- [GIVEN DATA]
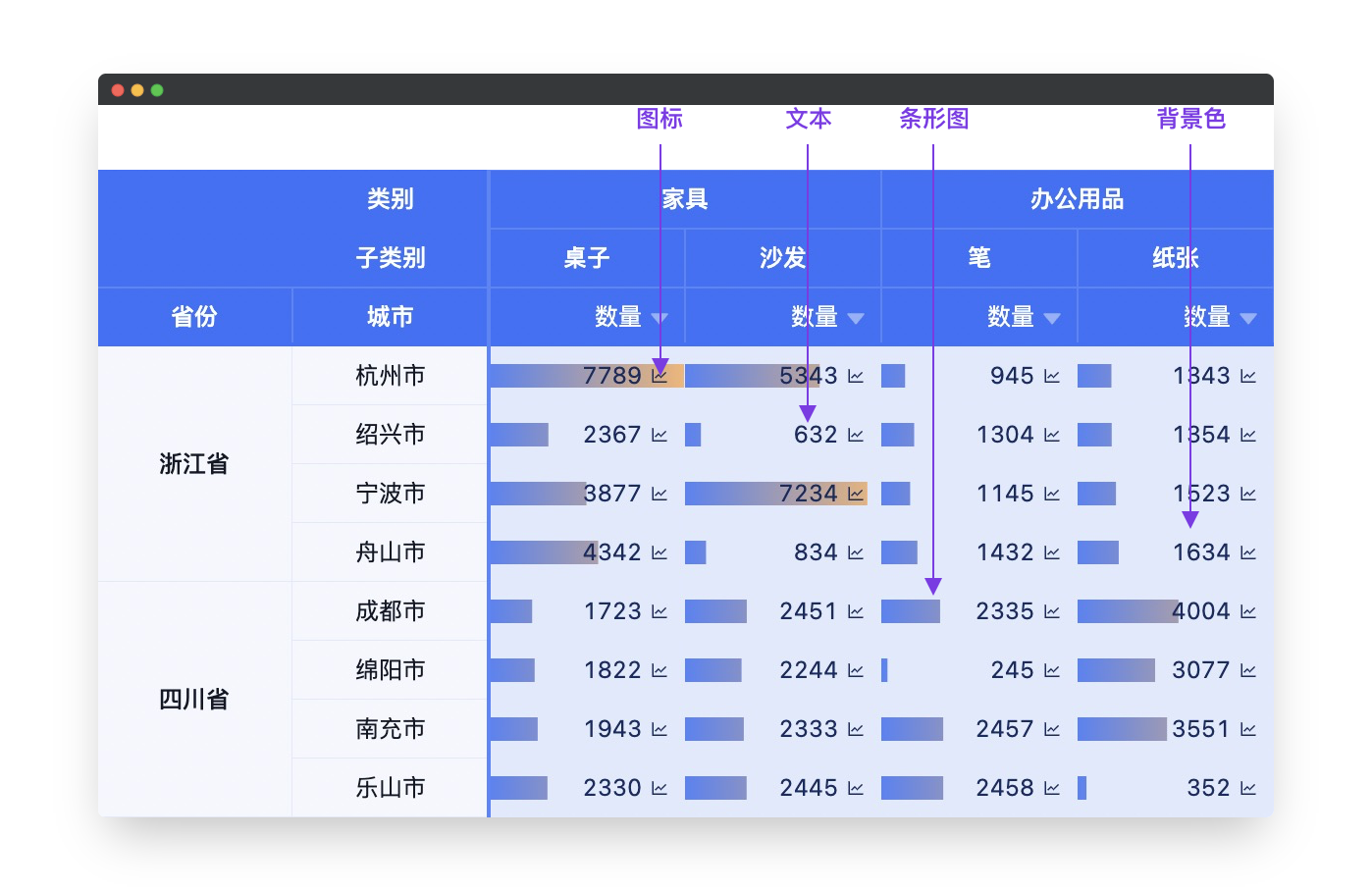The width and height of the screenshot is (1372, 891).
Task: Click the 成都市 city cell
Action: [390, 611]
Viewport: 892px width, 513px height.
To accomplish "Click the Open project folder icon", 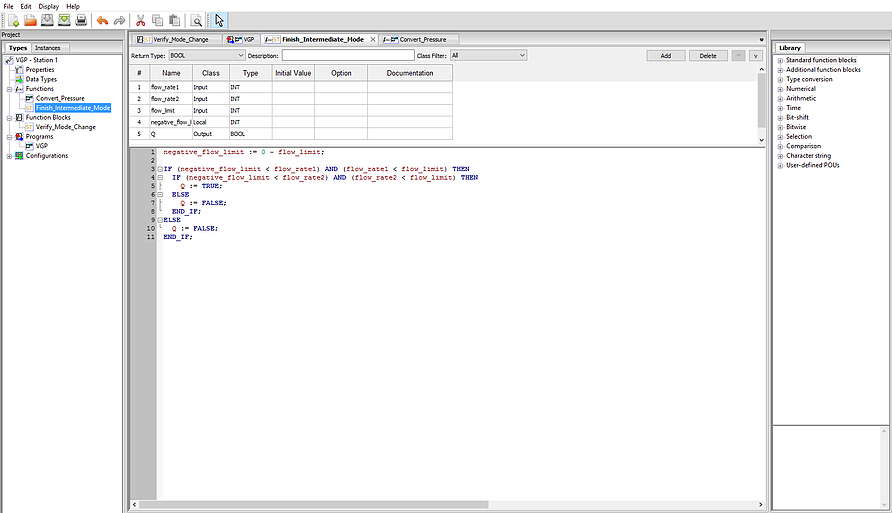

- [TASK] Could you write out, word for word, the lines from the one containing "Viewport: 892px width, 513px height." through the last line of the records, leaving out the pictures?

- [RESULT OF THIS TASK]
Viewport: 892px width, 513px height.
To accomplish "Click the Open project folder icon", 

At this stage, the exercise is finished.